In a related context, DmePIWI has also been implicated in maintenance of heterochromatin. DmePIWI associates directly with chromatin and heterochromatin protein 1a (HP1a) [65]. DmePIWI-HP1a interactions occur through conserved PIWI protein motifs, PxVxV or PxVxM. Of the mosquito PIWIs, only CpiPIWI4A, CpiPIWI4B, AaePIWI5 and AaePIWI6 contain conserved PxVxV sites, and no proteins bear PxVxM motifs (data not shown). Importantly, all four of these proteins are in the Ago5-like protein class.
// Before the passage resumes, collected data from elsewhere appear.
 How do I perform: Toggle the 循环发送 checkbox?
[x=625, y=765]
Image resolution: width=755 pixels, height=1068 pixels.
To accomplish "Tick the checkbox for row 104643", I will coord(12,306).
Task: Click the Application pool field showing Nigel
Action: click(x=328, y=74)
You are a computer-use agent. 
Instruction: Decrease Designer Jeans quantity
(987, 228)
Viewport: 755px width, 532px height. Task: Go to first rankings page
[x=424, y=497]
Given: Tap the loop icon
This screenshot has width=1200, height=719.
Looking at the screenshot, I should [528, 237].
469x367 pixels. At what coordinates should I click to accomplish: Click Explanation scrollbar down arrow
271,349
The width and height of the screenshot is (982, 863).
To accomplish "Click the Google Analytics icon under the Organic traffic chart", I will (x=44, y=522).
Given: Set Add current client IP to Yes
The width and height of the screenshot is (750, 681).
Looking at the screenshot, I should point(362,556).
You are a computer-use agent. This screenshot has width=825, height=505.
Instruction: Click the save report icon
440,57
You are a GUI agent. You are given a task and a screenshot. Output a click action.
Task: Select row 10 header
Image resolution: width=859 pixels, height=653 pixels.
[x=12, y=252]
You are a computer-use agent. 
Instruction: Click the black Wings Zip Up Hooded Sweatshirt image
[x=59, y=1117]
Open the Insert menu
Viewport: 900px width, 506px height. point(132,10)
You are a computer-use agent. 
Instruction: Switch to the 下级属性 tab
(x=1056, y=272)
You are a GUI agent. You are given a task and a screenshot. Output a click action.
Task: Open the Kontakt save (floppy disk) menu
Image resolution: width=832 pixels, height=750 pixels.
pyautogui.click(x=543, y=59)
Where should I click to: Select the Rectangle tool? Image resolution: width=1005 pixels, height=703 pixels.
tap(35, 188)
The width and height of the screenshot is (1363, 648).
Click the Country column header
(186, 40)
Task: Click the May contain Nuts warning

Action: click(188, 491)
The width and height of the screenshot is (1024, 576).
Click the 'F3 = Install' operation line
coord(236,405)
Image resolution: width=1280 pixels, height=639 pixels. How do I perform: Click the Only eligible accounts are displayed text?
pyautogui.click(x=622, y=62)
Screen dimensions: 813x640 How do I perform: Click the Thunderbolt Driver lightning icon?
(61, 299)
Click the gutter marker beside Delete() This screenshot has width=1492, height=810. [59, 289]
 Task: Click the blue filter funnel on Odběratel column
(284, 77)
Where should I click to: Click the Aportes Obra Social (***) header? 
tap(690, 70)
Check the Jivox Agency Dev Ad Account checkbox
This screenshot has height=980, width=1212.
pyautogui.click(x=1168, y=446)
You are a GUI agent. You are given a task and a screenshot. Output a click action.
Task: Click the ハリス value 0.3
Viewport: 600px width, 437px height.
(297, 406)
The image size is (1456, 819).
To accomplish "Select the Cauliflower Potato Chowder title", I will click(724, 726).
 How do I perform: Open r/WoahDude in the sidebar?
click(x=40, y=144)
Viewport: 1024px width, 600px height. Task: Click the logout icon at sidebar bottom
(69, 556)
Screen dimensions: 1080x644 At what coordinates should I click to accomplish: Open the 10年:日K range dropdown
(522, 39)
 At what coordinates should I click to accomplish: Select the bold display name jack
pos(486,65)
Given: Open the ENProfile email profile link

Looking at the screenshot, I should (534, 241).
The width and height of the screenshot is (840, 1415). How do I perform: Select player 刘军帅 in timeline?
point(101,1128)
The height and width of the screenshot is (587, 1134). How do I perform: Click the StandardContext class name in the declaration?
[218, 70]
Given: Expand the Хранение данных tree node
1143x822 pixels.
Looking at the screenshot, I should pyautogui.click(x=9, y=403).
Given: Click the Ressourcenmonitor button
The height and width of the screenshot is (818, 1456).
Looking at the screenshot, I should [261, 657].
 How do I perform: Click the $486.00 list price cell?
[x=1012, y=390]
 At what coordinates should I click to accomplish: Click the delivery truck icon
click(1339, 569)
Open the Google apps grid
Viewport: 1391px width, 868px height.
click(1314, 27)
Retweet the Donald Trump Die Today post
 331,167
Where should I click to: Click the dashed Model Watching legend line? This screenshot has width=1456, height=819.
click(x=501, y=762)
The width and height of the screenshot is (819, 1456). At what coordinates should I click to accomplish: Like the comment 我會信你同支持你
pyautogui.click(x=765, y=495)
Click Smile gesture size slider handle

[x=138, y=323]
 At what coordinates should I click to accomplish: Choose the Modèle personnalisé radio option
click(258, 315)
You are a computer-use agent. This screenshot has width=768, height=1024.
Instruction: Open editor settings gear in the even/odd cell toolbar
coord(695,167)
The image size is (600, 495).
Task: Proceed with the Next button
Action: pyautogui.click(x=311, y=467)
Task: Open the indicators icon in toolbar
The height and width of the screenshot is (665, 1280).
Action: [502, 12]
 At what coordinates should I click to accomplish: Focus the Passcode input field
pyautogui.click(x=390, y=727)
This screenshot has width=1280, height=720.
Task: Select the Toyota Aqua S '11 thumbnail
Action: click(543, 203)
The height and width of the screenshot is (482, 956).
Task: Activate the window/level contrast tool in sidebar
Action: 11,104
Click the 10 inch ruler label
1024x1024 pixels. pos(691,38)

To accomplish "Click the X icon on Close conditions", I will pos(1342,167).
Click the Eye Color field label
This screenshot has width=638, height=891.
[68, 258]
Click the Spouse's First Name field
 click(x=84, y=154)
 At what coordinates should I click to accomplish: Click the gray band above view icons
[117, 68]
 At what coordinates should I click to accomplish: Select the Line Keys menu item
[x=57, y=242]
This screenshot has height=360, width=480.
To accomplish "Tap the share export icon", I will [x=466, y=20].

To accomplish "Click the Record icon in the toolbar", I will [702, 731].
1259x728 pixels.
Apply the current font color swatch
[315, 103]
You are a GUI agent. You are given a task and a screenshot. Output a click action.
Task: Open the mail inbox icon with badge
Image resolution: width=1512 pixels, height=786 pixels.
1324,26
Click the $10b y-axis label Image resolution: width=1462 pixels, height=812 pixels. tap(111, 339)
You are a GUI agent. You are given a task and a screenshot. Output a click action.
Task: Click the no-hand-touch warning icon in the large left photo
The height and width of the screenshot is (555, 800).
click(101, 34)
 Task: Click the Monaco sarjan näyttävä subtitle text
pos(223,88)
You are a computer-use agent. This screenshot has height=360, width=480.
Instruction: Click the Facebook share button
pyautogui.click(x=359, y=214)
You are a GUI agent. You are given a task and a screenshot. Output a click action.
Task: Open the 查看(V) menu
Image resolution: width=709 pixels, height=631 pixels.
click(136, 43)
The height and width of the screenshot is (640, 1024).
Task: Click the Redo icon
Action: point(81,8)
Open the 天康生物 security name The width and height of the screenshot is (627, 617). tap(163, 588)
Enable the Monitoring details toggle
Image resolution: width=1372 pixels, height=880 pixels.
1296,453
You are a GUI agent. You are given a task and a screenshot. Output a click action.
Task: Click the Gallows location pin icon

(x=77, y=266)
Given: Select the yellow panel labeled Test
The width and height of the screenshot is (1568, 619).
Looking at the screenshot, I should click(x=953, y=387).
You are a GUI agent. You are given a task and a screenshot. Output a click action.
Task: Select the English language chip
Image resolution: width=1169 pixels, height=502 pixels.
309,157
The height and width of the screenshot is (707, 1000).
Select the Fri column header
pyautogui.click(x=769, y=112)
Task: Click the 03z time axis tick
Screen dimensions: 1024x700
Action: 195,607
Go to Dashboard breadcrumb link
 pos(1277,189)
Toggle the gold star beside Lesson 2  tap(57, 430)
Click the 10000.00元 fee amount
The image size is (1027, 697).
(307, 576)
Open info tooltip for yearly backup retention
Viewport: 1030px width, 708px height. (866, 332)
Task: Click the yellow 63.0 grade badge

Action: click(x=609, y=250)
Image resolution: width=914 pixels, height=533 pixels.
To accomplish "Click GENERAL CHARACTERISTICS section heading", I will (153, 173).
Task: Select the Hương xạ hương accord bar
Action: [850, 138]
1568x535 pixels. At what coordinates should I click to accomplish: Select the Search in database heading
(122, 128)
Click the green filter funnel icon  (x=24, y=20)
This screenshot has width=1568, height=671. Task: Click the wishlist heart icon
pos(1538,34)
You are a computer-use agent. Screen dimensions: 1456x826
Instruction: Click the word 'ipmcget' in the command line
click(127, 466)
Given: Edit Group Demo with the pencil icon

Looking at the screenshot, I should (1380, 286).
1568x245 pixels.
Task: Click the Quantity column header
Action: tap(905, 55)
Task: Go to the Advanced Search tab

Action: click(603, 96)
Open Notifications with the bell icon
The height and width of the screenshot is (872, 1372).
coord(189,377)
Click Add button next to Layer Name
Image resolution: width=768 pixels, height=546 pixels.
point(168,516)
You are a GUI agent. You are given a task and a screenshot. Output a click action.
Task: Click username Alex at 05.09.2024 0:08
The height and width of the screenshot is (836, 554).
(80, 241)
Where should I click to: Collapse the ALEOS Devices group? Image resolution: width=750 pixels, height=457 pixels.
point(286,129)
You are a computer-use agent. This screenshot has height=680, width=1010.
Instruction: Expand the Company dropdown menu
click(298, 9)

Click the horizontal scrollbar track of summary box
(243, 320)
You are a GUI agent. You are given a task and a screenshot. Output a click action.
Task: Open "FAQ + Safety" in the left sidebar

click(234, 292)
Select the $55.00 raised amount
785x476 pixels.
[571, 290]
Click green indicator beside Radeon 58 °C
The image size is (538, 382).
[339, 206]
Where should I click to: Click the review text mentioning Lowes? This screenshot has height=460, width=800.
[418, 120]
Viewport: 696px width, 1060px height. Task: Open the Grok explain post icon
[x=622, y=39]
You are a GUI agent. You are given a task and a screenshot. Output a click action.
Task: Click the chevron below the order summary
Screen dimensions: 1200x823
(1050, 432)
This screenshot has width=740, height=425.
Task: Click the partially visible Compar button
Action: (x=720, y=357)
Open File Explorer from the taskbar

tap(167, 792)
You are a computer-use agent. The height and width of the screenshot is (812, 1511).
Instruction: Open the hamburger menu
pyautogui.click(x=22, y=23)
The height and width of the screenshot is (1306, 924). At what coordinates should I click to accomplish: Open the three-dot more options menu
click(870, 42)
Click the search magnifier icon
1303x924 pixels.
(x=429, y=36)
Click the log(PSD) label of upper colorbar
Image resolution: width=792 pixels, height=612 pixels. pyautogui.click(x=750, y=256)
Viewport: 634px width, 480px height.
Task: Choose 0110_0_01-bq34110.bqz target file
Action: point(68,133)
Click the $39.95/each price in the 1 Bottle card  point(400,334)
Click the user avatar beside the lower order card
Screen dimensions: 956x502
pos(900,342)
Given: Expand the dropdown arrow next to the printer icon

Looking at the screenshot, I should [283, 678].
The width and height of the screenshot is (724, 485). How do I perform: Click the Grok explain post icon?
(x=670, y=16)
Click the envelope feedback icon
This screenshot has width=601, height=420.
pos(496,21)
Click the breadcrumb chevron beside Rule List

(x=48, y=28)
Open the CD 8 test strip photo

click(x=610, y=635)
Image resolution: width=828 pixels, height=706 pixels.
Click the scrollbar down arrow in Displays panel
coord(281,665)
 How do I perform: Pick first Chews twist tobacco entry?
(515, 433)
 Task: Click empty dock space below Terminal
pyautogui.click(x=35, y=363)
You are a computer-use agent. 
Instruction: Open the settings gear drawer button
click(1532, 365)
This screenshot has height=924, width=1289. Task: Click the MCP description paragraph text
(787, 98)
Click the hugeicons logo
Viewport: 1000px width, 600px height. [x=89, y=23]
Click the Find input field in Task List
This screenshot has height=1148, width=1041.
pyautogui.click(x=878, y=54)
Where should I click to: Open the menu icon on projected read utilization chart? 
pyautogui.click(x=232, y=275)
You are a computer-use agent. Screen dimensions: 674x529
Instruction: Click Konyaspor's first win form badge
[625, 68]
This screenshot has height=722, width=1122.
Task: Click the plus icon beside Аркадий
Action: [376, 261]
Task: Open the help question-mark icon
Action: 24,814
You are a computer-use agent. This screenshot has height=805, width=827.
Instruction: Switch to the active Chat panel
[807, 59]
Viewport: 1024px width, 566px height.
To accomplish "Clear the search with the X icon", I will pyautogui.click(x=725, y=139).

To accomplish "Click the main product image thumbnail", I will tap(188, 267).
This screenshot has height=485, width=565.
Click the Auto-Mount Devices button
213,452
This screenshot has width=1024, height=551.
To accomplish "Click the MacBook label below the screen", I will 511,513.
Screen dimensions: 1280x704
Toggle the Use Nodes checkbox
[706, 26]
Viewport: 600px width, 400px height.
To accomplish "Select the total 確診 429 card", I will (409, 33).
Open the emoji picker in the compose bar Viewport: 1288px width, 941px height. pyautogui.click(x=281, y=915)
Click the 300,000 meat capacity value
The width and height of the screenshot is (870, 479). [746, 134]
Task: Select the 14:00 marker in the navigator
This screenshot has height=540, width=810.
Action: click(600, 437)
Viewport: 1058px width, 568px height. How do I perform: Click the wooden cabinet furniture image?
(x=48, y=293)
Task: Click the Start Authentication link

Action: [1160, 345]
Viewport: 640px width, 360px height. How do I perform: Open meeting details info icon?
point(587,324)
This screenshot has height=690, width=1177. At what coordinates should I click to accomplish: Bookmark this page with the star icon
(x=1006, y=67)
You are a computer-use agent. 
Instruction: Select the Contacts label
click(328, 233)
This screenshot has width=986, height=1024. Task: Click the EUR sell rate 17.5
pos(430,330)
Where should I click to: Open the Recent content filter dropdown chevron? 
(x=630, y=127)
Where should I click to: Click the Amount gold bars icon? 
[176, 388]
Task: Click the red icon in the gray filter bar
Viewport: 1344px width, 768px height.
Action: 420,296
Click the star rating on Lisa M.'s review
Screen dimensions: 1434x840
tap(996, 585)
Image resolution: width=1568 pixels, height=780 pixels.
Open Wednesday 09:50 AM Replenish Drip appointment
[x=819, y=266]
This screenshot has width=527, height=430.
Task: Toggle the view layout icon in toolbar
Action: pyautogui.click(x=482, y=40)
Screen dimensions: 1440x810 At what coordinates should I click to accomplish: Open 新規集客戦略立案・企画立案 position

In contrast, neither AgaAgo4 nor AgaAgo5 carry these motifs.

Accessory Proteins

The RNA helicases of Drosophila and mosquitoes are clearly a large and complex family. Other than a genetic connection to anti-viral defense and retrotransposon maintenance in drosophilids, little is known about Rm62 in Dipterans. Using a high stringency search cut-off E value of E = 10-80, multiple mosquito genes were identified that are homologous to DmeRm62 RNA helicase (Figure 1 and Additional Files 1A, F). Although reciprocal genome searches identified 7 homologous RNA helicase genes in Drosophila, only DmeRm62 has been linked to RNA interference [24, 66]. Phylogenetic analysis demonstrated that there are independent orthologous groups of Rm62-like proteins (Additional File 3).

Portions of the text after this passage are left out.